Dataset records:
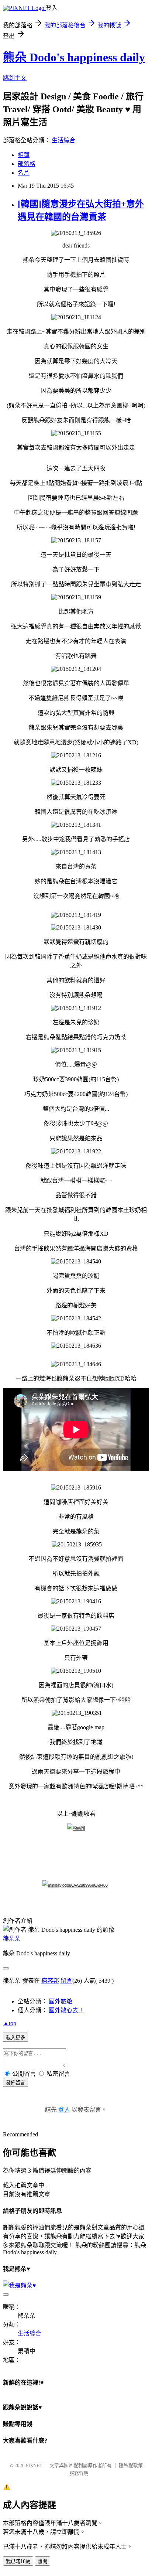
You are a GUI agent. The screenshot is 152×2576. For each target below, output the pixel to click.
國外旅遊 (60, 2001)
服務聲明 (79, 2473)
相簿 (24, 155)
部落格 (26, 164)
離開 (42, 2561)
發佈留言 (15, 2082)
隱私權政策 (131, 2465)
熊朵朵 (12, 1938)
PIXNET (34, 2465)
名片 (24, 173)
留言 (66, 1981)
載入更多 (15, 2037)
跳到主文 (15, 78)
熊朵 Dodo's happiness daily (74, 57)
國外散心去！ (66, 2010)
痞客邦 (50, 1981)
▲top (9, 2023)
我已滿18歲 (18, 2561)
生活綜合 (63, 140)
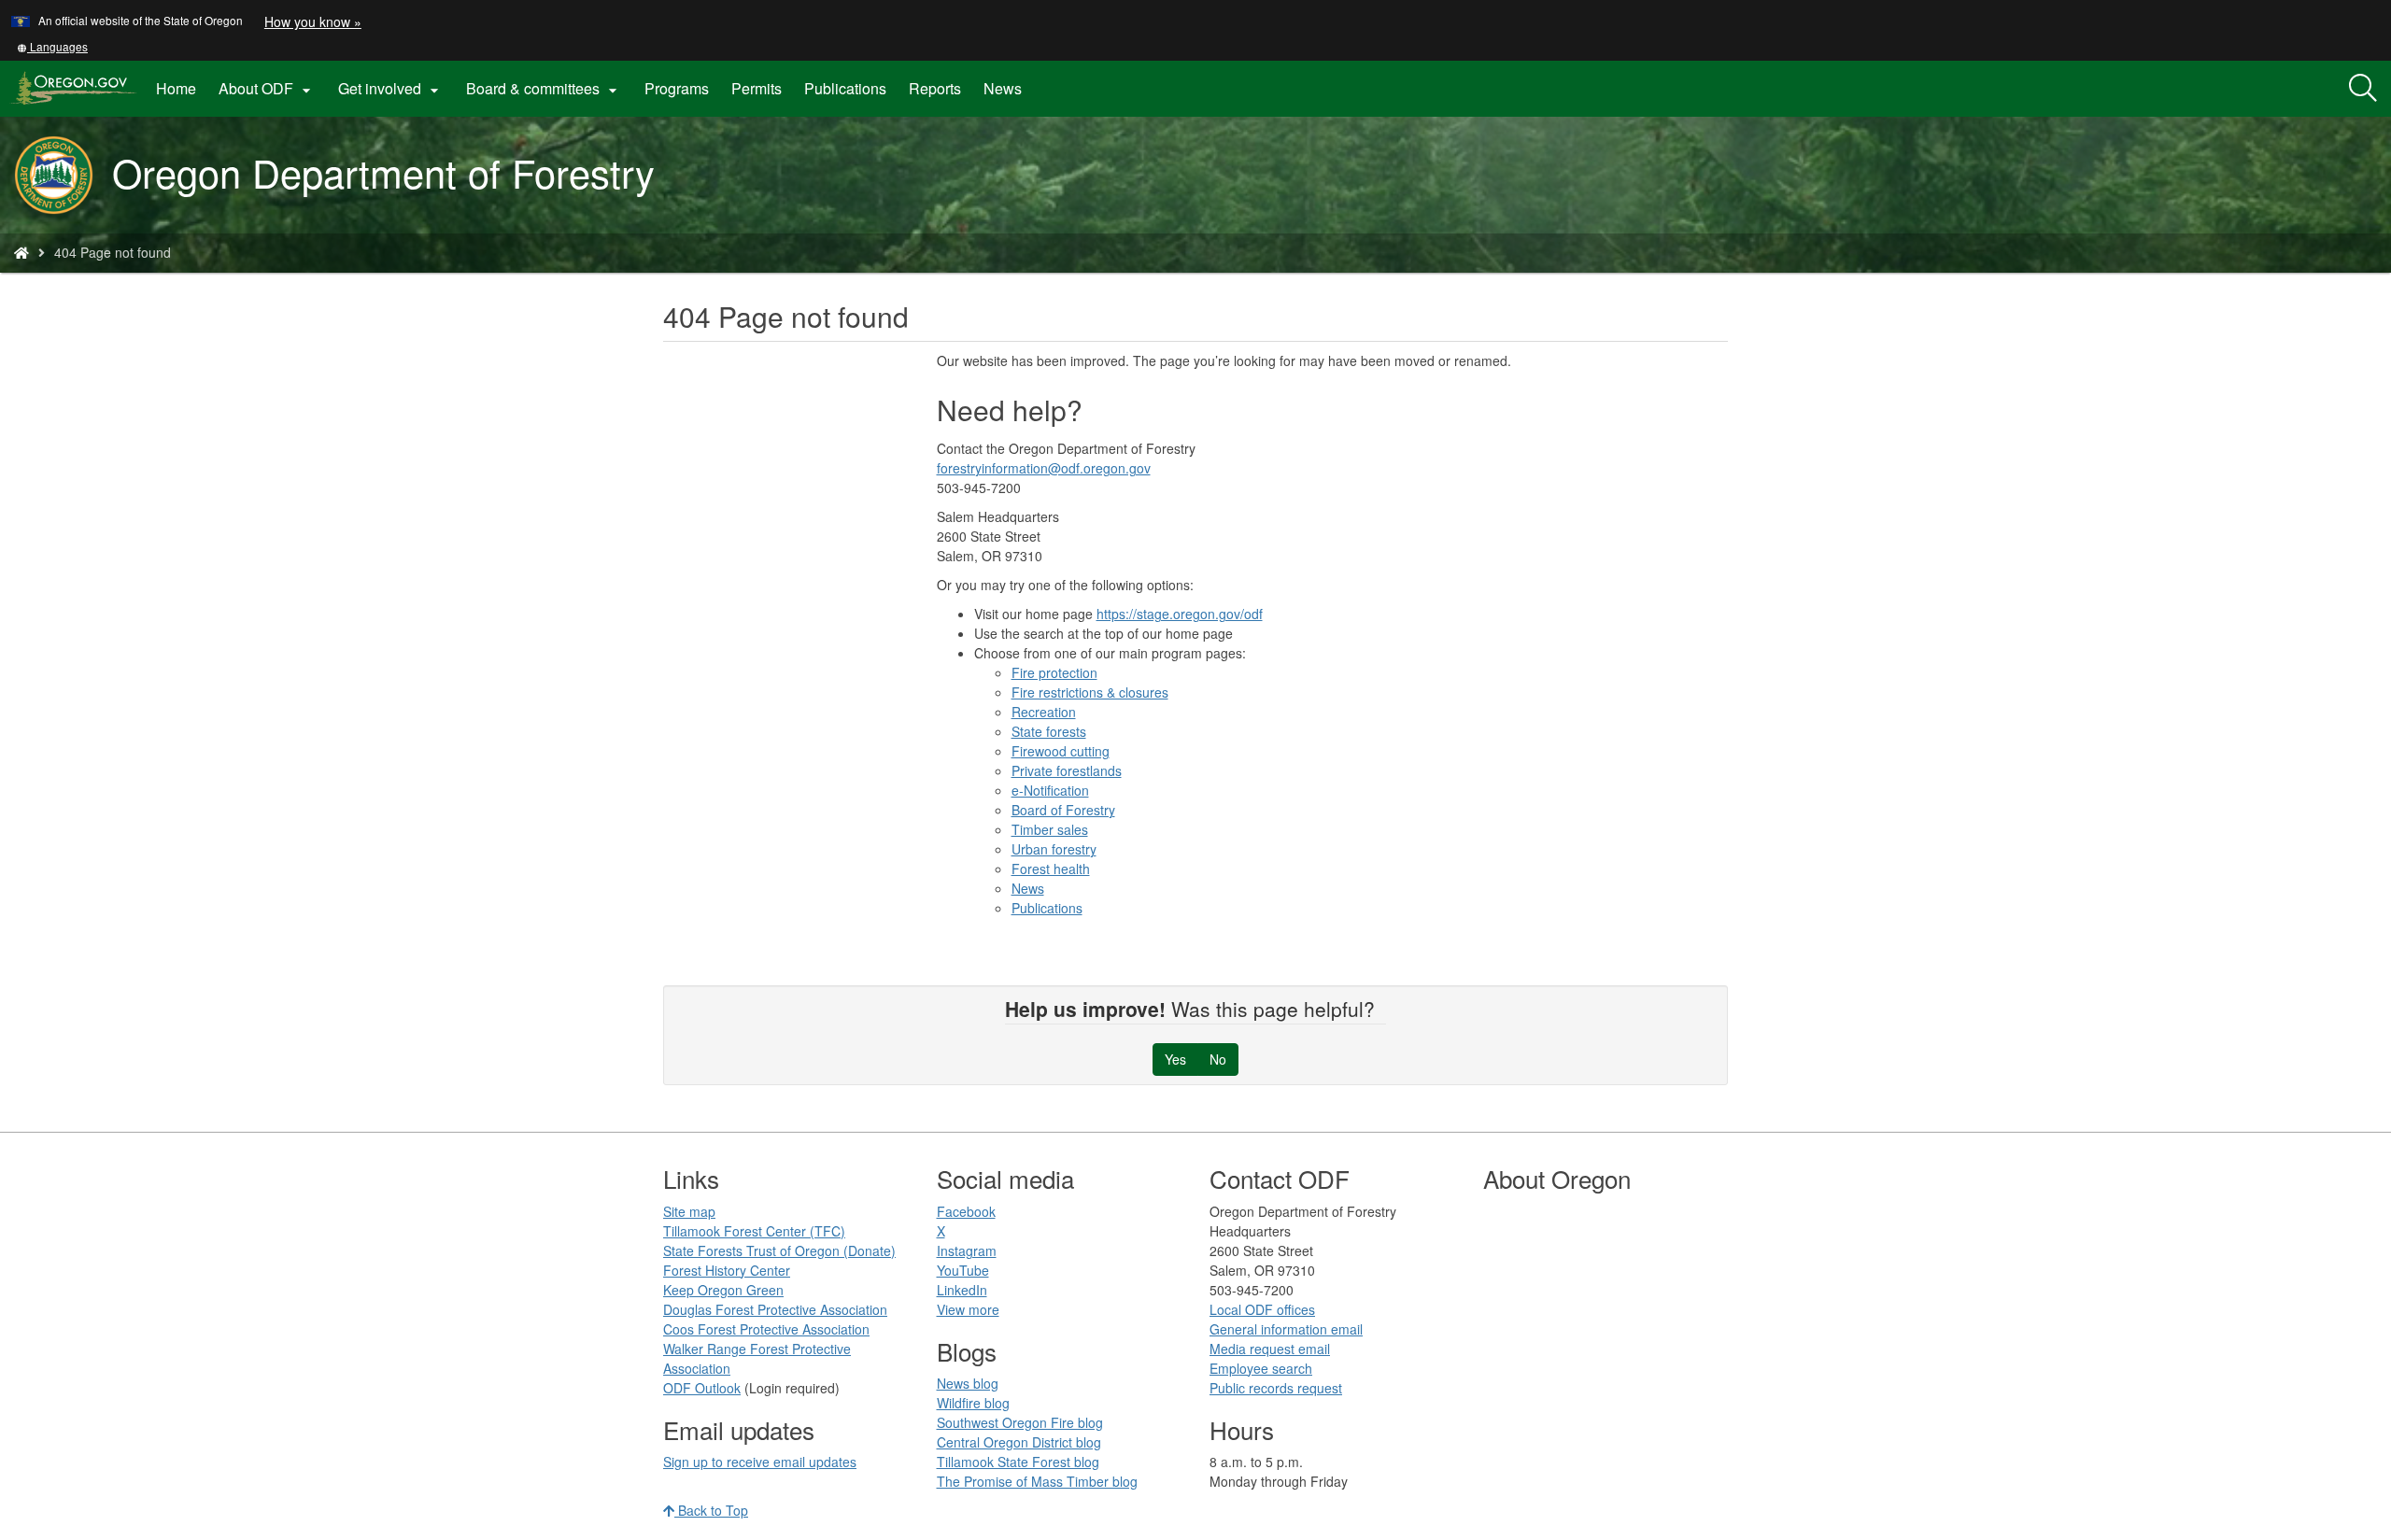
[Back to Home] (63, 175)
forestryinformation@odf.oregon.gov (1044, 468)
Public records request (1276, 1387)
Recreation (1044, 711)
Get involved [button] (391, 89)
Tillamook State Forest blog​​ (1018, 1461)
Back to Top (711, 1510)
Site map (689, 1211)
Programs (676, 88)
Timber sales (1050, 829)
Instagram (967, 1250)
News (1002, 88)
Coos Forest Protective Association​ (766, 1329)
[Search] (2363, 89)
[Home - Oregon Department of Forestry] (21, 252)
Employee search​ (1261, 1368)
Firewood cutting (1061, 751)
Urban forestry (1054, 849)
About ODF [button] (267, 89)
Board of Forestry (1063, 809)
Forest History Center (726, 1270)
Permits (756, 88)
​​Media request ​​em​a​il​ (1270, 1348)
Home (176, 88)
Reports (935, 88)
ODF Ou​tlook (702, 1387)
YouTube (963, 1270)
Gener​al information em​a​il (1286, 1329)
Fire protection (1054, 672)
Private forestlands (1067, 770)
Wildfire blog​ (973, 1402)
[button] (52, 46)
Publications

§ **What to produce**
Give back, word for word, the lines of the records that run from the one holding "News (1002, 88)" to the very last.

§ **Answer below**
News (1002, 88)
Coos Forest Protective Association​ (766, 1329)
[Search] (2363, 89)
[Home - Oregon Department of Forestry] (21, 252)
Employee search​ (1261, 1368)
Firewood cutting (1061, 751)
Urban forestry (1054, 849)
About ODF [button] (267, 89)
Board of Forestry (1063, 809)
Forest History Center (726, 1270)
Permits (756, 88)
​​Media request ​​em​a​il​ (1270, 1348)
Home (176, 88)
Reports (935, 88)
ODF Ou​tlook (702, 1387)
YouTube (963, 1270)
Gener​al information em​a​il (1286, 1329)
Fire protection (1054, 672)
Private forestlands (1067, 770)
Wildfire blog​ (973, 1402)
[button] (52, 46)
Publications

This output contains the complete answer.